(Exigences de la tâche)
Résumez en deux phrases l'article sur les plans de transition ci-dessous.

(Passage cité)
------------------------------------------------------------------------

Suite à la publication de notre Palmarès de la Transparence des Trajectoires 2023 du CAC40, nous revenons plus en détail sur quelques bonnes pratiques relevées lors de notre étude préparatoire .

Cet article est le dernier d’une série qui aborde les thématiques du Vouloir Faire (Engagements 2030 et 2050), du Savoir Faire (Plan d’Actions ), du Pouvoir Faire (Impacts financiers) et de la Gouvernance.

Les plans de transition sont une clé de voûte stratégique des entreprises. La qualité de leur gouvernance opérationnelle est leur assurance Vie !

Il est donc justifié que la CSRD impose la transparence dans ce domaine.

Reprenons les éléments clé de ce dispositif stratégique :

1- Les plans de transition sont une clé de voûte stratégique de l’entreprise tout entière. 

En effet les objectifs de décarbonation influencent des dimensions aussi importantes que:

  • Les lignes de produits x segments de clients : en fonction de l’intensité carbone de leur cycle de vie prévisible en se projetant en 2030 et 2050,
  • Les implantations géographiques : en lien avec les niveaux de décarbonation des infrastructures énergétiques, de transport locales et internationales…
  • Les fournisseurs, qui forment les émissions amont du groupe,
  • Les distributeurs, qui alimentent le scope 3 aval. 

Les choix à long terme de ce mix (i) produits x clients, (ii) géographie, (iii) distribution sont au coeur de toute stratégie d’entreprise, qu’il s’agisse d’activités

  • Agricoles ou agro-alimentaires, dont les filières sont éminemment variables en termes d’intensité carbone,
  • Industrielles, dont l’électrification programmée exige des sources d’électricité moins carbonée, le nucléaire par exemple, 
  • De services tels que la distribution, qui peut être pénalisée à la fois par le pays de production et par l’intensité carbone du fret,
  • Et même d’institutions financières, qui peuvent être exposées, aux USA par exemple, à des assauts anti ESG !

Compte tenu de ces enjeux, c’est bien au plus haut niveau de direction du Groupe que cette stratégie doit être élaborée et validée.

------------------------------------------------------------------------

Lignes de pointage de texte et d'éléments:
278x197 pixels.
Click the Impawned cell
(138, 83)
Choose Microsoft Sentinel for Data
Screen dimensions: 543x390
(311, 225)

------------------------------------------------------------------------

(Résultat attendu)
Dernier d'une série publiée après le Palmarès de la Transparence des Trajectoires 2023 du CAC40, cet article présente les plans de transition comme une clé de voûte stratégique des entreprises dont la gouvernance opérationnelle est l'assurance vie, ce qui justifie que la CSRD impose la transparence dans ce domaine. Parce que les objectifs de décarbonation influencent les lignes de produits et segments de clients, les implantations géographiques, les fournisseurs et les distributeurs, dans des activités agricoles, industrielles, de services ou financières, cette stratégie doit être élaborée et validée au plus haut niveau de direction du Groupe.